Tarea 1:
Según la crónica sobre Lucía, ¿en qué fecha y a qué hora nació la quinta Lucía?
Tarea 2:
Retoma la crónica sobre Lucía justo después de su última oración y continúala con el mismo tono.

═══ Texto para revisión

Lucía no puede escaparse de una crónica. El nombre significa luz, la que nació con la primera luz del día y, quizá también por ello, Joan Manuel Serrat le cantó a una mujer, en honor a un amor extraordinario que no se puede olvidar. Son tantas las veces que tarareo ahora: Vuela esta canción para ti Lucía, la más bella historia de amor…
Lucía no puede escaparse de una crónica, y muchas se escribieron ya para hablar de aquellas tres que Humberto Solás inmortalizó en la piel de Raquel Revuelta, Eslinda Núñez y Adela Legrá, y que hizo de ese nombre un símbolo de mujer fuerte, valerosa, bella y tierna.
Lucía no se escapará de una crónica, aunque pudiera haber escrito una antes el colega José Alejandro Rodríguez, quien no puede disimular el tintineo de sus ojos cuando habla de su nieta y la emoción que se desborda de su pecho cuando le arranca sonrisas, besos, apretones.
No faltaron tampoco unas líneas de ese género cuando la actuación de Beatriz Viñas en la sala Adolfo Llauradó estremeció a la crítica mientras desenredaba la madeja de los problemas y desafíos que aquejan a una actriz en el transcurso de su carrera durante la puesta en escena de La cuarta Lucía.
La quinta de estas líneas, la Lucía que vino al mundo el pasado 4 de junio a las 2 y 56 minutos de la tarde, esa no puede escaparse de una crónica que se había demorado porque las ganas de su tía periodista de querer cargarla le estrujaban demasiado el pecho.
Preguntar todos los días por ella, aun cuando solo era del tamaño de un frijol, de un nabo y después de un melón, justificaban el acto de despertar temprano o el de acostarse muy tarde. Preocuparse porque usara el pañal de todos los niños de la familia y la bata que se reservaba para la primera nueva descendiente, hizo que se echaran abajo escaparates, cajas y gavetas.

══════
═══ Material proporcionado

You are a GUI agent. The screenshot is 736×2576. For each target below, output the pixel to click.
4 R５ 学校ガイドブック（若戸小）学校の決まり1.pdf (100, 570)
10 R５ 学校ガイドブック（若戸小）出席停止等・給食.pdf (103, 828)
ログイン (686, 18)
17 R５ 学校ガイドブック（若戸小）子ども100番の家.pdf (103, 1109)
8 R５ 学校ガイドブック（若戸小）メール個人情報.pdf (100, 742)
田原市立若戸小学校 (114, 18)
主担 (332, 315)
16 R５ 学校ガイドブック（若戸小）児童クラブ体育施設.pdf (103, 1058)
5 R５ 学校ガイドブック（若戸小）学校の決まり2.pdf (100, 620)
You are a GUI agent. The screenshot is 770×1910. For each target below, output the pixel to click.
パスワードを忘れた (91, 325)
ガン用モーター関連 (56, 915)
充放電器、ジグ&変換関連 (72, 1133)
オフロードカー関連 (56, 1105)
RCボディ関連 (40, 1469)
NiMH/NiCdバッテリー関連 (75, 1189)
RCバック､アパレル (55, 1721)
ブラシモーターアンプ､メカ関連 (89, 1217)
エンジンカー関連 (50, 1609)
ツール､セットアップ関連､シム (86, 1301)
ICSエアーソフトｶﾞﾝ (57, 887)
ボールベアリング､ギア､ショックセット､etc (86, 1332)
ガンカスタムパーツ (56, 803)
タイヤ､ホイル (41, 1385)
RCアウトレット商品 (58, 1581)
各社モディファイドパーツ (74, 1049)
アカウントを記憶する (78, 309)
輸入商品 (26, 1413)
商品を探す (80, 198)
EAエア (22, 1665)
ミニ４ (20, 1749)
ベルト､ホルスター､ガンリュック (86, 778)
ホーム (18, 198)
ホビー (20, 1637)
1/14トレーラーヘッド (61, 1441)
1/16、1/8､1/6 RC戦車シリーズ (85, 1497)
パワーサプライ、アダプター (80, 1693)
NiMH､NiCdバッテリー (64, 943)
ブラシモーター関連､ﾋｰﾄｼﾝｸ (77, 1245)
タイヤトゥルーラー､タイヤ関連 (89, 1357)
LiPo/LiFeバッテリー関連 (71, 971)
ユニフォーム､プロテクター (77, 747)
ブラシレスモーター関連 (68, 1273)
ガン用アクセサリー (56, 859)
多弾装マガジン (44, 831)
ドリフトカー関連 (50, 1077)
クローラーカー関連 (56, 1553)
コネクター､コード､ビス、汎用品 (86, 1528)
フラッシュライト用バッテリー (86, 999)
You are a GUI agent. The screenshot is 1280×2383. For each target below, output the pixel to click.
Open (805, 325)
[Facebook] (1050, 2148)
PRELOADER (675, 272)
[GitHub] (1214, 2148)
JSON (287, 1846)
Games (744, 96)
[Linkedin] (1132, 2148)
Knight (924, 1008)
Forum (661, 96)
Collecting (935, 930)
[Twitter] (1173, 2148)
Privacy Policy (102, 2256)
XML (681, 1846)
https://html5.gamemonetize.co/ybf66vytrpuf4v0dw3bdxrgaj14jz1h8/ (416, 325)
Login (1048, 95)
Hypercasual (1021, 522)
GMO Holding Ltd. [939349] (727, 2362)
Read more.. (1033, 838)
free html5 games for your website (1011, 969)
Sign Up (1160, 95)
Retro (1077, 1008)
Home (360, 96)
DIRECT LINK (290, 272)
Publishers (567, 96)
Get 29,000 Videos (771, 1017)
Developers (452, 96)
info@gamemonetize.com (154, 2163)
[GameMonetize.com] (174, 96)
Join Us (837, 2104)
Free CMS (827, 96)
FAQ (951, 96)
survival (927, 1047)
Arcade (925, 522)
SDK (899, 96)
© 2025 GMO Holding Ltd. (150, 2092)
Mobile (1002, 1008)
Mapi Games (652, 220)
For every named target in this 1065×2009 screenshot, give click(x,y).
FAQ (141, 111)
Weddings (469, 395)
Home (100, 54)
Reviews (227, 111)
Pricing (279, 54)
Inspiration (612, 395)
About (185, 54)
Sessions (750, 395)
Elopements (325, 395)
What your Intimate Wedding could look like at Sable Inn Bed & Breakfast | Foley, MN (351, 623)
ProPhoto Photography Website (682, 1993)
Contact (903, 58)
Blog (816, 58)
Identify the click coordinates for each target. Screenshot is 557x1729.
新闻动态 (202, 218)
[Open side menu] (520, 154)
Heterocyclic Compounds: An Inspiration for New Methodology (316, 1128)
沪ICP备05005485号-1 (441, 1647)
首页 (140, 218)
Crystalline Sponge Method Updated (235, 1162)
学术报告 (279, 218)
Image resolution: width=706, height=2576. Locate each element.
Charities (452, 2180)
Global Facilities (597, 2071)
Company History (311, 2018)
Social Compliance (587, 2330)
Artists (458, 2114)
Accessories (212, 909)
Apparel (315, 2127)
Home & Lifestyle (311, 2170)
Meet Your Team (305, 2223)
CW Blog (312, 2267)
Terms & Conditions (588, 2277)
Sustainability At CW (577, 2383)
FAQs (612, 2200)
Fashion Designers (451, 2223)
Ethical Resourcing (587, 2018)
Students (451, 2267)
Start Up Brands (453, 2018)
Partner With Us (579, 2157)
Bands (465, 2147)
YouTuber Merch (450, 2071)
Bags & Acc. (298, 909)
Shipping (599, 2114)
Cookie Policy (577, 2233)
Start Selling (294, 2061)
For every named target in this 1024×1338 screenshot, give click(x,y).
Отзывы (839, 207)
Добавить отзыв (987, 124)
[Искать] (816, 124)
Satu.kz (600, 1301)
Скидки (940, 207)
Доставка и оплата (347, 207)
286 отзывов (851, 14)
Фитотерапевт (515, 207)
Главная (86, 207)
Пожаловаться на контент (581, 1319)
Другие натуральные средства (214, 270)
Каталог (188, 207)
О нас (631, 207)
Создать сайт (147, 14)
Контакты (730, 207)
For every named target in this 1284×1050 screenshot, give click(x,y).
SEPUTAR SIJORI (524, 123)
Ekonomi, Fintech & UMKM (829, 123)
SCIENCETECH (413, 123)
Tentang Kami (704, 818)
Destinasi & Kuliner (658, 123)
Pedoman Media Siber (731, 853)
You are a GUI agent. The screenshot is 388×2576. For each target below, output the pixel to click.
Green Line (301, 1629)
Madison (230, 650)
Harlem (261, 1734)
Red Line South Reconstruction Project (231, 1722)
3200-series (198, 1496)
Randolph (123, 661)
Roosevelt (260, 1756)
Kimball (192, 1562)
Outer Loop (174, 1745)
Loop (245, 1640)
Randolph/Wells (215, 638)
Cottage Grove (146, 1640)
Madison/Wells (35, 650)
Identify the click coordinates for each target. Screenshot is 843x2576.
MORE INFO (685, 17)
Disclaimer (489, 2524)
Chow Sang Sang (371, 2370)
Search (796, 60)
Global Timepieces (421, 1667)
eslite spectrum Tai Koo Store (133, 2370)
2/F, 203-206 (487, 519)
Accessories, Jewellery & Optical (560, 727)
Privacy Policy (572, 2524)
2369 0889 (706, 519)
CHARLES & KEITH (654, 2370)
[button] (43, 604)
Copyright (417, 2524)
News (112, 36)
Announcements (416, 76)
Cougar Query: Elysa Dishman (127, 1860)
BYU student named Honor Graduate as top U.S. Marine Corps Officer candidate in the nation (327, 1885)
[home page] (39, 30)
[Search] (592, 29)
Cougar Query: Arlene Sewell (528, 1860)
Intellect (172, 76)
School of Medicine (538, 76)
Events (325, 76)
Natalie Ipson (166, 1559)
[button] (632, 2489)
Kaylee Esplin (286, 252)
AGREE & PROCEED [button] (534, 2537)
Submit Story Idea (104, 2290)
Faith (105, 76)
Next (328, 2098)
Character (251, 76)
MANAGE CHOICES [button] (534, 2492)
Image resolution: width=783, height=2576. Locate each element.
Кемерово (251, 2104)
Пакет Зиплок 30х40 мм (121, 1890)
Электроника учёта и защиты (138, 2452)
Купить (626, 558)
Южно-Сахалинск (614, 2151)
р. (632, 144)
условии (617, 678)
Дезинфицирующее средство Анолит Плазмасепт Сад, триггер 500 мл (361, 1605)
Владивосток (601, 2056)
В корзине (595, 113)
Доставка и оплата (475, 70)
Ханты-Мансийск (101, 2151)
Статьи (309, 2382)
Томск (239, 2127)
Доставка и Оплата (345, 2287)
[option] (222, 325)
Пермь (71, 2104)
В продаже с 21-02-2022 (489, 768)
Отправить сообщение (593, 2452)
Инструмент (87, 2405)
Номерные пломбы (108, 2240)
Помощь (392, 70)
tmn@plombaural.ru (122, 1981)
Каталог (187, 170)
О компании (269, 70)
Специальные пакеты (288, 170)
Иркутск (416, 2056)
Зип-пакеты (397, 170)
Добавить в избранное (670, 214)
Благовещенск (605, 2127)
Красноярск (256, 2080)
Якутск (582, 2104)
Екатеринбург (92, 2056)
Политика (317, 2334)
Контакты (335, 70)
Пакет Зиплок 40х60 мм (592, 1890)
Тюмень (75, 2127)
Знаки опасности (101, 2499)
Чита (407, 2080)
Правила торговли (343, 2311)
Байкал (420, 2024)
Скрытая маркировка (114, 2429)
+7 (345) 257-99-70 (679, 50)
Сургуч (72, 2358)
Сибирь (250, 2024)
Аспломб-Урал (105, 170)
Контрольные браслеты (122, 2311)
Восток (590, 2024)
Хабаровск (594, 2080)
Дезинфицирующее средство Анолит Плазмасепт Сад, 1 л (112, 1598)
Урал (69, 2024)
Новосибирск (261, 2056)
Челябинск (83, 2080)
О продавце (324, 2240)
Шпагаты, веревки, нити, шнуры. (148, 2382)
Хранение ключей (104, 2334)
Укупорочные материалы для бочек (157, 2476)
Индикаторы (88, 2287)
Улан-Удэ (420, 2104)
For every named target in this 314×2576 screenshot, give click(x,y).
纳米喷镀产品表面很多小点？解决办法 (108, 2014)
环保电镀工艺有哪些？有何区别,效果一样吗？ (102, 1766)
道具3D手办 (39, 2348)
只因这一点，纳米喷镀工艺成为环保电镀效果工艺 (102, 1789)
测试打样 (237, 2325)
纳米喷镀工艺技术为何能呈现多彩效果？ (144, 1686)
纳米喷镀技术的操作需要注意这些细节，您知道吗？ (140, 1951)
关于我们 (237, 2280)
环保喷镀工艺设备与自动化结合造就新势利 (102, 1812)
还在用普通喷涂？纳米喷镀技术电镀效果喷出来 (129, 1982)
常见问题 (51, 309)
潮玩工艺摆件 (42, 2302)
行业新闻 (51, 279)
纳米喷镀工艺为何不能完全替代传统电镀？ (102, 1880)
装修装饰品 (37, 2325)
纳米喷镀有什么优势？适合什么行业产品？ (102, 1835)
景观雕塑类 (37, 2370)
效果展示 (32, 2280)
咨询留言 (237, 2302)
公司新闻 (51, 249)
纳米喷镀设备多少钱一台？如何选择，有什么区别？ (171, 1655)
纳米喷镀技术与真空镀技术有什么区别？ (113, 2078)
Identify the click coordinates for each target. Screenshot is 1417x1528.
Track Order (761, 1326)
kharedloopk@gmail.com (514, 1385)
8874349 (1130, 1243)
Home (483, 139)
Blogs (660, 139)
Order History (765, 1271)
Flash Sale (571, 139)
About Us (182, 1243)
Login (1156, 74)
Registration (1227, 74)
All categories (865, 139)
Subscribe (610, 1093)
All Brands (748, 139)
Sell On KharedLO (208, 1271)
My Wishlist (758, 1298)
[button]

══════

Resultado 1:
El 4 de junio, a las 2 y 56 minutos de la tarde.

Resultado 2:
Recibir una llamada a las 4 y 30 de la mañana «porque el tapón ya se rompió y vamos camino al hospital» fue lo mismo que sentir un electroshock a flor de piel. Mantenerse en vilo todo el tiempo, hasta que otra llamada milagrosa permitiera que su primer llanto se escuchara, más allá de las conexiones satelitales y los minutos pagados, colmó de lágrimas los ojos de la abuela, la tía, la bisabuela, la prima segunda, la tía abuela…
Lucía nació y su padre la tuvo entre sus brazos sin atinar a decir una palabra, aun cuando se la reclamábamos desde la distancia. ¿Cuántos pensamientos se habrán entrecruzado en la mente de mi hermano y cuánto cariño puede haber estado dispuesto a darle desde ese instante, sin saber cómo decirlo? ¿Acaso la mamá de mi sobrina pudiera todavía hoy adjetivar el momento sin dejar de ser cursi, romántica, adorable, mientras le promete amor incondicional a la pequeña?
No se escapará de una crónica esta bebé de cachetes regordetes, pues disparó en mí el resorte de una maternidad postergada, para la que algún día desaparecerán las justificaciones profesionales, las mediciones de metros cuadrados, los cálculos de los dineros y la espera de un padre —y no un príncipe— azul; reavivó esperanzas y motivaciones en mi madre, que le han inspirado hasta poemas y ganas de tejer.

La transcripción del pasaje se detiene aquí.